= Text passage =
🎵 Music Genre MoE — Mixture of Experts for Genre Identification (Work in Progress)

A PyTorch implementation of a Mixture of Experts (MoE) architecture for music genre classification. Instead of one monolithic classifier, the model maintains five specialised genre expert networks — Jazz, Blues, Rock, Pop, and Classical — each trained to recognise the distinctive acoustic fingerprint of its genre. A learned gating network dynamically routes each audio clip to the right combination of experts, enabling soft, interpretable predictions across genre boundaries.

Architecture Overview

Why MoE for music?

Genres are not hard categories — a track can be simultaneously bluesy and rocky, or jazzy and classical. Hard classifiers force a binary decision. The MoE approach produces soft routing weights that naturally represent these overlapping memberships, and the per-expert activations are directly human-readable as confidence scores.

= Collected material =
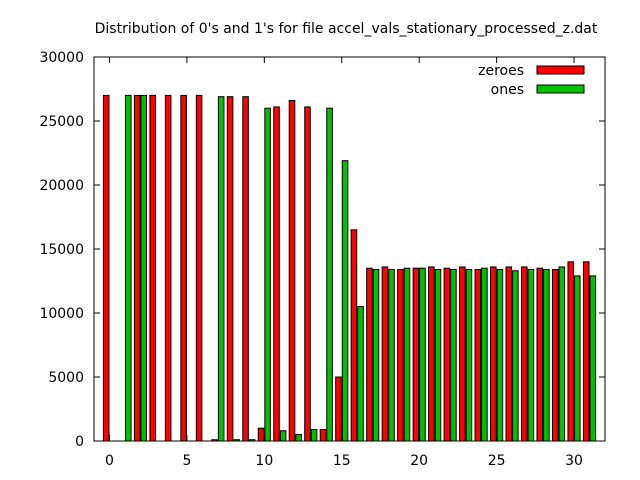  Describe the element at coordinates (62, 314) in the screenshot. I see `y-tick-label: 10000` at that location.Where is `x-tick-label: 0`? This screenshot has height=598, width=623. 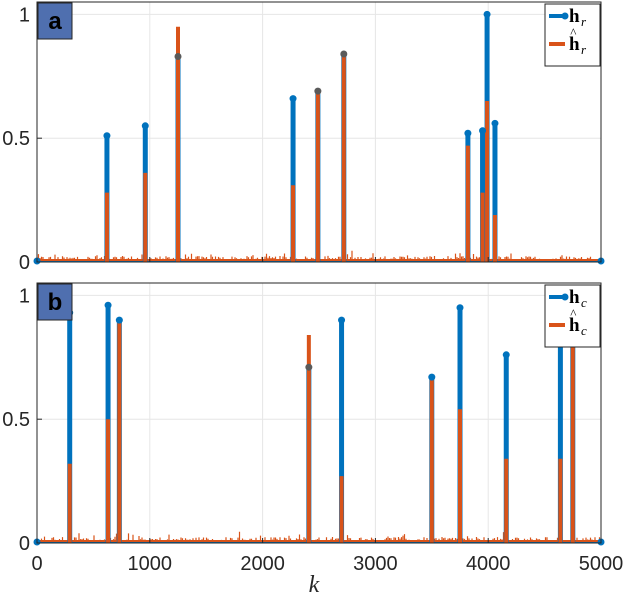 x-tick-label: 0 is located at coordinates (36, 564).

= Work to complete =
**1)** Name each genre that has its own expert network in the Music Genre MoE text.
**2)** Summarize the Music Genre MoE text in two sentences.
**3)** Carry on writing the Music Genre MoE text, picking up after its final sentence.

= Numbered answers =
**1)** Jazz, Blues, Rock, Pop, Classical

**2)** The project is a PyTorch Mixture of Experts model for music genre classification. It uses five genre expert networks (Jazz, Blues, Rock, Pop, and Classical) and a learned gating network that routes each audio clip to a combination of them, producing soft routing weights that capture overlapping genre memberships and per-expert activations that read as confidence scores.

**3)**
Key Components

`GenreExpert`

A small residual MLP with two skip-connection blocks. Each expert is independently initialised and learns to respond strongly to its own genre's acoustic patterns while ignoring others. Uses LayerNorm and GELU activations throughout.

`GatingNetwork`

A 3-layer MLP that takes the shared 128-dim representation and outputs softmax weights over the five experts. During training, Gaussian noise is injected into the gate logits to encourage exploration of all experts and prevent routing collapse.

`MusicGenreMoE`

The full model pipeline:

Shared encoder — two-layer MLP projects raw features to a 128-dim latent space shared by all experts
Expert forward passes — all five experts process the shared representation in parallel
Gating — soft weights computed from the shared representation
Weighted fusion — Σ wᵢ · expertᵢ(x) merges expert outputs proportionally
Classifier head — two-layer MLP maps the fused representation to genre logits

`MoELoss`

A composite training objective:

Term	Purpose
Cross-entropy (label smoothing 0.1)	Primary classification signal
Load-balance loss (λ=0.05)	Prevents one expert from handling everything — penalises routing imbalance (Switch Transformer formulation)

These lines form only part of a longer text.